When I could no longer afford to continue the PCIP, I received an invoice from PCIP from a claim submitted by one of my providers. It still makes no sense to me. In addition, when I lived in the Myrtle Beach, SC, area last year and had no insurance, it was literally impossible for me to get a doctor. I do not see how this new federal law would address this problem.
The courts threw a bone to the states that were griping about opting into the federal plan. Perhaps the burden to cover citizens in one state would vary from what conditions are more prevalent in another state. I do not know, but what I do know that my home state of South Carolina, which was one of the plaintiffs in the Supreme Court case, had created its own state plan that simply was cost-prohibitive for me and most people in this state.
Whether health insurance premiums should be taxed as an employee benefit would depend upon whether the amount that we pay is offset by a tax deduction.
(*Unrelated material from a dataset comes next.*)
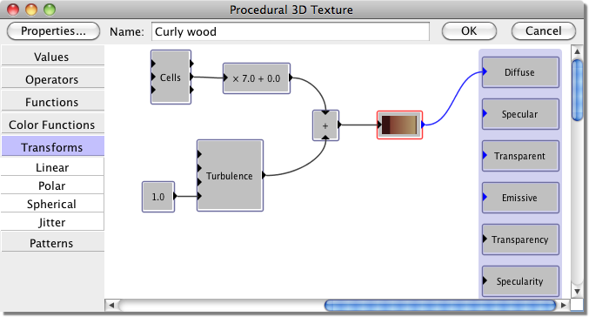This screenshot has height=317, width=589.
Task: Select the 1.0 constant value node
Action: pyautogui.click(x=158, y=197)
In that regard, I would support having employee insurance taxed as income, which I believe would ease the burden on employers.
Congress would serve the citizens best if it did not repeal what I believe has been a critical need for this country and the health care system. Surely, if we must carry car and property insurance to protect others and our things, then we should carry insurance for our health. One way or the other, everyone pays. I just hope that my using a grocery card scanner doesn’t come back to haunt me every time I bought chocolate or a bottle of wine.